Facebook's New Rating System Catches Flak From Some Business Owners
Small businesses are lashing out against a new star rating feature on the site
Fri, January 10, 2014
IDG News Service (San Francisco Bureau) — Criticism hurts -- especially when you're not sure where it's coming from, or why, and have no way to respond to it.
That's the feeling among some business owners, who say a new rating system that Facebook introduced to better compete with Yelp is actually doing more harm than good. The system, which is currently in a testing phase for the desktop version of Facebook, lets people leave ratings on a scale of 1 to 5 stars, in addition to text reviews, on businesses' Facebook pages. So, if a simple "like" will not suffice, there's this.

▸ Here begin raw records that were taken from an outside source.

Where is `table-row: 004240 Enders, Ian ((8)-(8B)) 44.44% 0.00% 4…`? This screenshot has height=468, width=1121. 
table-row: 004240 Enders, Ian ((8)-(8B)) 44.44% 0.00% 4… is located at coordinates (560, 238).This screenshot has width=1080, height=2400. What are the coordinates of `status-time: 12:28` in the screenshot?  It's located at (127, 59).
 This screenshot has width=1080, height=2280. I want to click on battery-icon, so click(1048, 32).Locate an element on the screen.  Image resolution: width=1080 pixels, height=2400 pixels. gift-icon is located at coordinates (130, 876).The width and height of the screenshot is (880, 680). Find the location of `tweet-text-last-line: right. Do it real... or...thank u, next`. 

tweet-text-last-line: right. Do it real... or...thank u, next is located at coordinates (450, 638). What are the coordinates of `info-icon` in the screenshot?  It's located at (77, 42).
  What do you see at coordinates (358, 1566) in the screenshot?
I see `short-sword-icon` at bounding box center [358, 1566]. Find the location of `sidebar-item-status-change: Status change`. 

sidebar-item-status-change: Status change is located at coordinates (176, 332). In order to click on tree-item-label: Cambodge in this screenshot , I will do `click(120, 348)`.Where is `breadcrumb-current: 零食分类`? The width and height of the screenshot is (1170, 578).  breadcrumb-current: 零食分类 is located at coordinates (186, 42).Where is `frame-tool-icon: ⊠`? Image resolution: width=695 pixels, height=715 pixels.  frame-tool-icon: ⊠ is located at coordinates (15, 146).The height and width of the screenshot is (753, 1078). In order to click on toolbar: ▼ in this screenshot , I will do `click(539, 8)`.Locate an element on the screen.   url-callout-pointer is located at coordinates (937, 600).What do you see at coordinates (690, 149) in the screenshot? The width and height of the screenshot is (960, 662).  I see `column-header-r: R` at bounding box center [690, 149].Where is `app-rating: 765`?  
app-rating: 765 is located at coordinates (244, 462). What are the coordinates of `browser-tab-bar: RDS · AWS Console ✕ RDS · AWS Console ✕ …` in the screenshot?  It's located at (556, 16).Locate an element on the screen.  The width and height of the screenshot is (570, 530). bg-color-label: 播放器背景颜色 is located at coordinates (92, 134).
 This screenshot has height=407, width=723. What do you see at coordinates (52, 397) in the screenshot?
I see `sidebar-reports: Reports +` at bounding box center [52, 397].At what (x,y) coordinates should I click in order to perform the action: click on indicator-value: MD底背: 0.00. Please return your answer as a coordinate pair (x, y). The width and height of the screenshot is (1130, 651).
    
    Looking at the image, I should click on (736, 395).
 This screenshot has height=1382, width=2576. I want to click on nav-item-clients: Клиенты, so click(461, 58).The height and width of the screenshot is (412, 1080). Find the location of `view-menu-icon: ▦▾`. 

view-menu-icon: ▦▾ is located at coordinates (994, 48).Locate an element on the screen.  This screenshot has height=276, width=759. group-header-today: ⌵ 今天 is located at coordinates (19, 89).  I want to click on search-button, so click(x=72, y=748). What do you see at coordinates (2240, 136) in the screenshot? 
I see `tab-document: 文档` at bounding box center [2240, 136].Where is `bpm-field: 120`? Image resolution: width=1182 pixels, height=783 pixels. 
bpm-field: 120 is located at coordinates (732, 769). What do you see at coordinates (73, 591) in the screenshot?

But some small business owners say the system contains numerous flaws that have caused headaches for them and made it difficult to manage their companies' pages on Facebook. Among their complaints: The ratings can be left anonymously, sometimes with no real feedback attached to them, and without any way to respond to the reviews or correct mistakes in them.
Part of the issue is that the system allows for discrepancies between a business's overall rating and the reviews that are viewable on its page. The way the system works now, someone can write a positive review but leave a low star rating for the business, which is factored into its overall grade. That makes it hard, some business owners say, to understand what's really going on.
Reviewers have several privacy options for their reviews. So even though the reviewer's rating is factored into the business's average, the reviewer still has the option of making the written review public, or visible only to friends, or only to himself, among other settings.
For some businesses, that's led to confusion. "I would just like to be able to understand what the negative comments related to. Drinks? Food? Customer service? Wait time?" said Mary Hanson, on an anti-Facebook-ratings page that has sprung up since Facebook began testing the system.
"I do not have many reviews, so one or two low ratings can make a big difference for my business," said Hanson, the owner of Mary's Scone Shop, a store based in Mount Horeb, Wisconsin.
Others were more critical. "This ratings system is a broken feature," said Steve Miles, in a plea to remove the anonymous ratings. A new business of his that wasn't even opened yet had already received some 1-star ratings, probably from a former competitor, he said.
Some companies, in response, have selected a non-business category for their pages on Facebook, just to have the ratings removed, even if it means wiping out positive reviews in the process. In message boards, others have suggested some fairly technical work-arounds, such as deleting the address from their business page.